In my 16 years of writing grant proposals, I have learned that it is much easier to write a grant that does not have any page-length restrictions or character count limits. The shorter the grant, the harder it is to write and the longer it is going to take because there is a premium for every word—they all have to be fantastic.

There are plenty of tricks

Savvy grantwriters have always tried to look for loopholes in the grantmakers’ formatting requirements to squeeze in a few extra sentences. Common tricks include things like making the right margin a little shy of one inch when the document is not fully justified; single spacing the text in tables and footnotes; making double-spaced pages 1.5 spaced instead; and choosing fonts that kern the letters just slightly but are still the required point size.

At JVA, we always reach out to grantmakers to make sure the loopholes we are planning to use will not get our clients’ proposals eliminated from review.

You knew that could happen, right? You think I’m kidding? I’m not.

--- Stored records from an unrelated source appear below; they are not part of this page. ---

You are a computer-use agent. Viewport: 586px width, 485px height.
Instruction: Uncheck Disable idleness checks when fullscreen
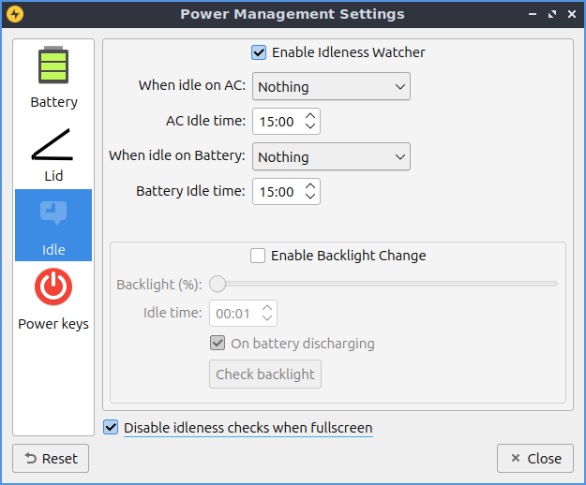[x=112, y=428]
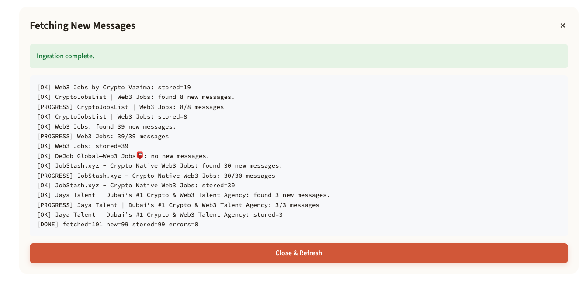Screen dimensions: 586x281
Task: Select the Jaya Talent stored=3 line
Action: coord(160,214)
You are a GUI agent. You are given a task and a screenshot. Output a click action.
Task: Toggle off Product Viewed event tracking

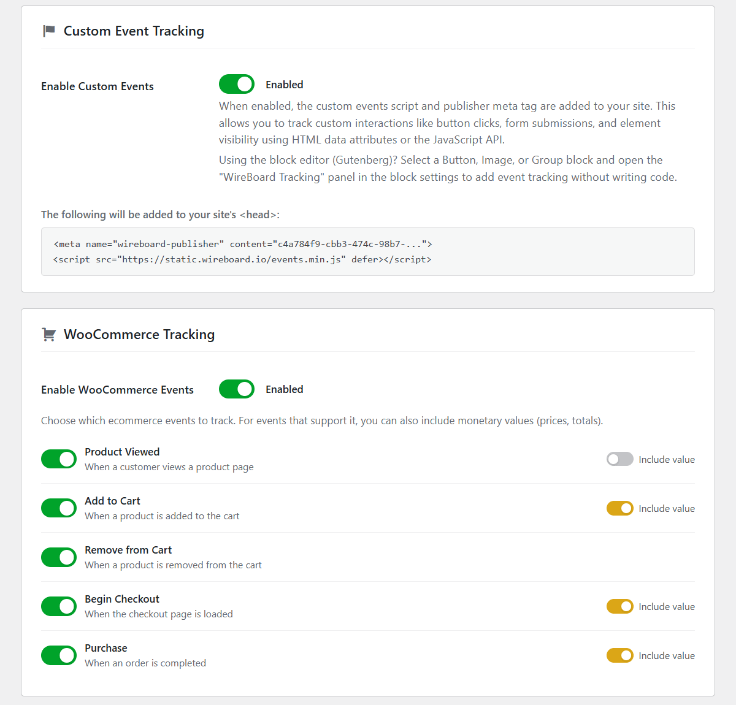click(x=59, y=459)

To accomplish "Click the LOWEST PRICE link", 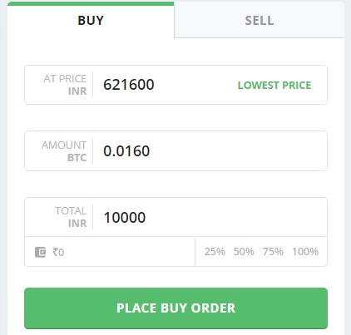I will coord(274,86).
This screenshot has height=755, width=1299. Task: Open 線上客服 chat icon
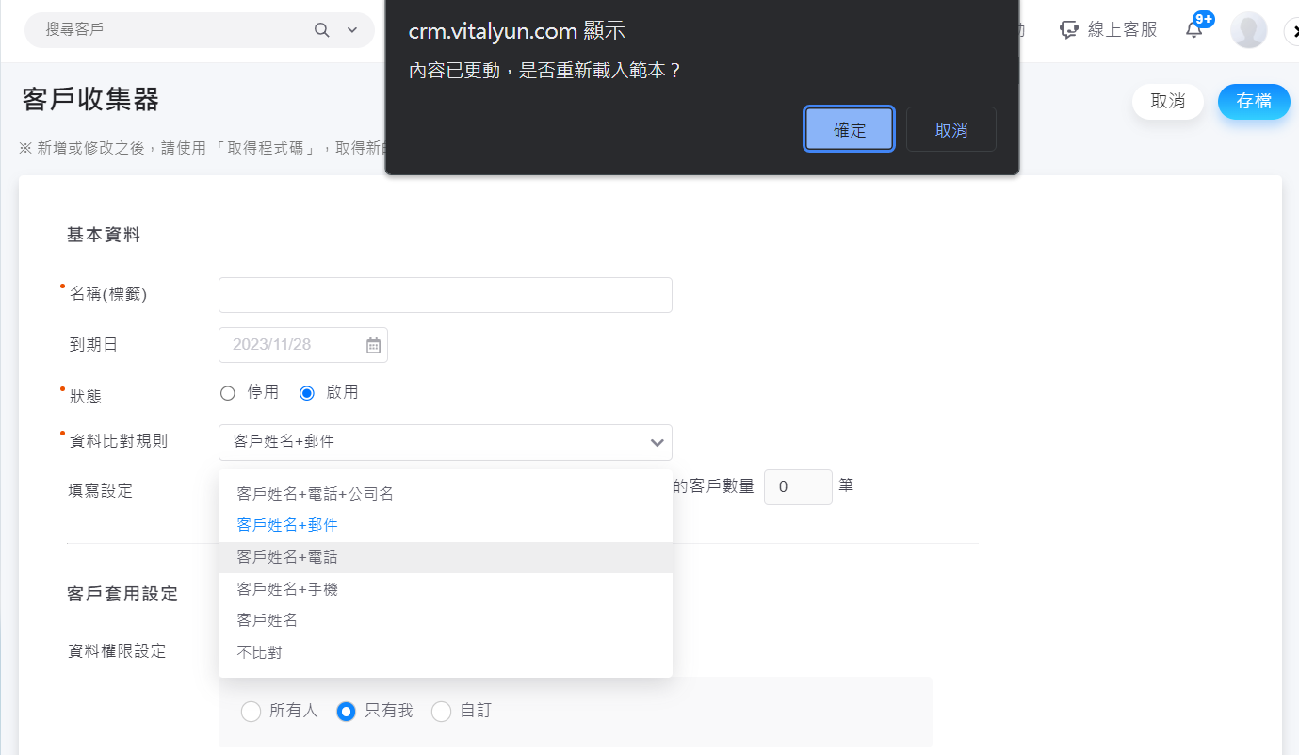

Some grantmakers will not even read proposals that violate their formatting guidelines, which is just what the U.S. Department of Education’s reviewers did in the most recent Upward Bound competition.

Why formatting matters

In that competition, 77 proposals were excluded from review because of issues such as using the wrong font, not double spacing the proposals, having the wrong margin distance or submitting in Word instead of as a pdf. Other proposals were rejected because their proposed budget exceeded the cap.

The Department’s decision to deny those applications from consideration caused 32 House of Representative members to sign a letter encouraging the Department to reconsider applications with minor formatting errors.

While those applications’ appeals will not be granted, U.S. Secretary of Education Betsy DeVos has issued an order that forbids the U.S. Department of Education from mandating any page or formatting rules in grant applications. They may establish voluntary formatting guidelines but cannot reject grant applications that do not meet those voluntary requirements. Please note that at this time, this only applies to grants to the U.S. Department of Education.

So, am I happy? Not really

While I hate requirements that force applicants to answer 45 questions in four double-spaced pages, now it will be difficult to know just how much detail grant reviewers are expecting.

Without any requirements, it will be tempting to add every bit of information possible so that you do not miss the chance to fully explain the need for the project, how the project works and why your organization has the most capacity to deliver that program—even if that takes 50 pages.

On the other hand, it will be hard to figure out just how much information is too much and will annoy the reviewers.

What’s the solution?

A perfect solution for me would be to have federal departments suggest a recommended page length and recommended formatting, but not omit any application from review that does not follow that.

That way, I will rest easier not worrying about if I forgot to use the right style of page numbering or other small formatting details. It will also give me a better idea of just how much detail reviewers want to read. Moving forward, I will follow their voluntary suggestions whenever they are included.